Тем же летом 1957 года мы провели первую, учебную, геологическую практику. Началась она на Военно-Грузинской дороге. Довольно поздно утром мы выехали со двора института и весело прокатились до Владыки Кавказа (Владикавказа, тогда ещё, и долгое время после, Орджоникидзе), где передохнули, перекусили и размяли ноги. Затем долго ещё ехали по Военно-Грузинской дороге, любуясь неповторимой красотой Дарьяльского ущелья, воспетого нашими великими поэтами. Перевалив через Крестовый перевал, мы доехали до Коби, где и переночевали в местной школе. Утром нас отвезли на перевал, в Казбеги, позавтракать. Завтракали мы в тамошнем ресторане (трактире). Валера Шароварин, Вадик Данилов и я подошли к деревянной стойке, за которой хозяйничал толстый грузин, а рядом с грузином стояла огромная бочка, литров 200, не менее, вина. Это было настоящее кахетинское белое сухое вино. Мы выпили по два гранёных стакана это чудесного вина. Больше такого вина пить, по-моему, мне не пришлось.

…Много лет спустя, в июне 1975 года, мы ездили на экскурсию в Тбилиси. Снова в Казбеги была передышка, мы пили нарзан прямо из источников, отдыхали, любовались и не могли налюбоваться горами, Казбеком и древним храмом на вершине ближайшей горы, куда вела крутая тропинка, по которой медленно поднимались несколько стариков - мужчин и женщин.

Сколько раз в своей жизни я смотрел на этот храм, но так ни разу и не поднялся к нему, о чём очень теперь жалею.

Посетили мы тогда и ресторан в Казбеги. Но это был уже не прежний «трактир», а новый, на современный лад, и вино было ординарным, в бутылках… Всё куда-то исчезает со временем, только горы не подвластны ему - они стоят как стояли уже много веков, и с сожалением смотрят на нас, людей, что мы не бережём традиции старины…

Когда-то я читал, что современные крупные горные массивы нашей планеты - Кавказ, Гималаи, Памир, Кордильеры - образовались 180 миллионов лет назад. Оказывается, Земля, двигаясь в космическом пространстве вместе с Галактикой, в которую входит наша Солнечная система, раз в 180 миллионов лет пересекает поток активного космического излучения, что приводит к серьёзному катаклизму на Земле, в результате которого возникают новые горообразования, меняющие лицо нашей планеты. За эти миллионы лет горы успевают «постареть», как случилось с нашим Уральским хребтом. Кстати, геологический возраст Урала моложе Кавказа и Кордильер на эти 180 миллионов лет.

> ФРАГМЕНТ МАТЕРИАЛА:
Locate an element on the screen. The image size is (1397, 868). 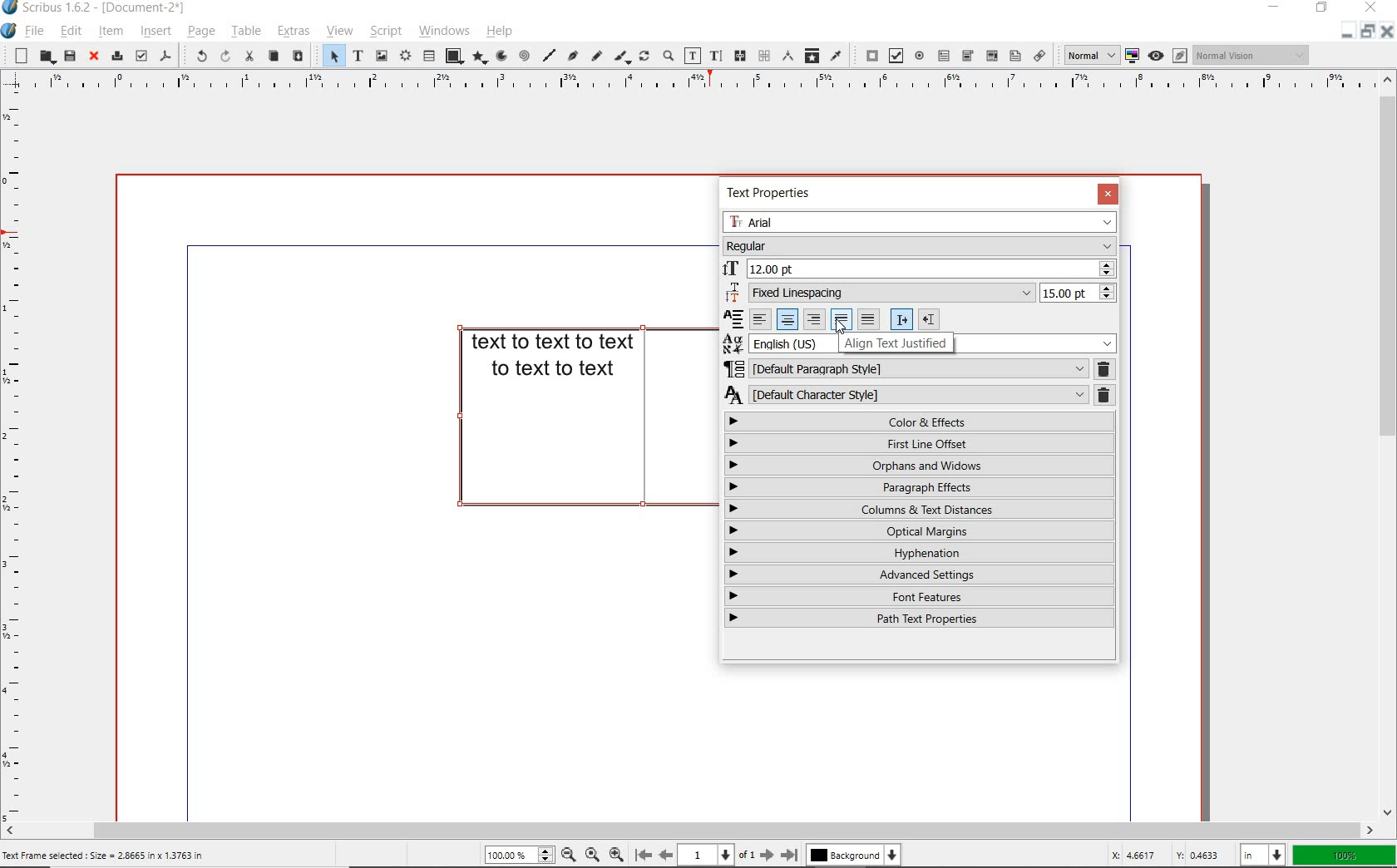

> ЗАДАЧА:
Определите, согласуются ли с источником утверждения (a), (b) и (c). На каждое ответьте «да» или «нет» и дословно приведите слова источника, которые это решают.
(a) Летом 1957 года участники практики ночевали в Коби в местной школе.
(b) В июне 1975 года вино в ресторане в Казбеги наливали из бочки.
(c) Рассказчик однажды поднялся к древнему храму на вершине ближайшей горы.

> ПРАВИЛЬНЫЙ ОТВЕТ:
(a) Да: «мы доехали до Коби, где и переночевали в местной школе».
(b) Нет: «вино было ординарным, в бутылках».
(c) Нет: «так ни разу и не поднялся к нему».